Olivier pointed out that Gewürztraminer is an aromatic grape which makes an aromatic wine but, just as with perfume, can be overpowering if you don’t get the balance right.
A medium yellow with green gold tints, the nose was full of orange peel and lychee. The palate was softly sweet but densely packed with golden tropical fruit, tangy peach and satsuma. A light spice paired with a good level of acidity kept this going in the mouth for ages.
Gewürztraminer 2010, Herrenweg de Turckheim Vieilles Vignes, 13%
A rarer late harvest wine from the tiny 2010 crop makes this a wine that almost shouldn’t exist.
Golden yellow in colour with intense melon-dominant juicy yellow fruits, there’s also hints of orange peel and lemon curd. The palate was sugar sweet, honeyed, with rich butter, bees wax and mandarin. The acidity was high but well balanced.

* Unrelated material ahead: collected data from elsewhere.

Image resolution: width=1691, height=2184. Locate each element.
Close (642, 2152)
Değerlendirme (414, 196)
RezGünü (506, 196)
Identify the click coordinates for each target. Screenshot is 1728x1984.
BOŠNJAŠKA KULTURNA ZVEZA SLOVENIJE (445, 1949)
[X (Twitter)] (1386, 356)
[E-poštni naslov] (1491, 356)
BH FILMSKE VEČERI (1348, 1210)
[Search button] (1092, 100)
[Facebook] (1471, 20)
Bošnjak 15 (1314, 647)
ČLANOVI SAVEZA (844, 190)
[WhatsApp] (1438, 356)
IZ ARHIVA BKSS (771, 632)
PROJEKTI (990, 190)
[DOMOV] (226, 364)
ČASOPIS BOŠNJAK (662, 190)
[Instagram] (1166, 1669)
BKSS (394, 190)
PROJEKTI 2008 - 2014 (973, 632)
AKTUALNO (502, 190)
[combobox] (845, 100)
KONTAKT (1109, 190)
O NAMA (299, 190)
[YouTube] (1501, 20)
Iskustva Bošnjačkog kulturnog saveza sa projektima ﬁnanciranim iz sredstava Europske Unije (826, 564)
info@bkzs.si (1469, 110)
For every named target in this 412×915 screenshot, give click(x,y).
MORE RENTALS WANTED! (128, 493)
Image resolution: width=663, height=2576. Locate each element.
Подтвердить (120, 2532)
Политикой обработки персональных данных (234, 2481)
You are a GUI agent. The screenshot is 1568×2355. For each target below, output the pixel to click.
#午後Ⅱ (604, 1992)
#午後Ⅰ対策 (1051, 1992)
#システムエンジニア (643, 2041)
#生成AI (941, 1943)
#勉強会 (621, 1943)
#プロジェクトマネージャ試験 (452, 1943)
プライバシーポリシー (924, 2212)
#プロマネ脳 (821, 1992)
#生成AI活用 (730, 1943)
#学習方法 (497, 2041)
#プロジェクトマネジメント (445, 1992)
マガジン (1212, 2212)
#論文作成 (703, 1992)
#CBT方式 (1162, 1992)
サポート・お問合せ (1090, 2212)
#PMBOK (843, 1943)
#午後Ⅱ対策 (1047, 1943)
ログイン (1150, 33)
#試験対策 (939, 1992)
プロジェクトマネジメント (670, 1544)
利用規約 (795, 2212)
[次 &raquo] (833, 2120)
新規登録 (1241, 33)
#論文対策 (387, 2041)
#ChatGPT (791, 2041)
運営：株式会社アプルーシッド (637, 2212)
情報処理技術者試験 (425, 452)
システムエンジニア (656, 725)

Pinot Gris 2007, Herrenweg de Turckheim Vendange Tardive, 15%
A good but complicated year was how Olivier described the 2007 harvest. A rainy start gave way to hot and dry conditions allowing good ripeness but a lot of botrytis.
A lovely aged medium amber in colour, the nose was both pronounced yet slightly restrained and full of deep dark honey, sticky toffee and caramel. The palate oozed with a gloopy oily sweetness full of sweet lemon citrus, mature honey, and lifted by touches of mandarin and peach.
This filled all of my mouth with its silky charm. Substantial length – well in to multiple minutes – which carried on long after the end of this superb tasting.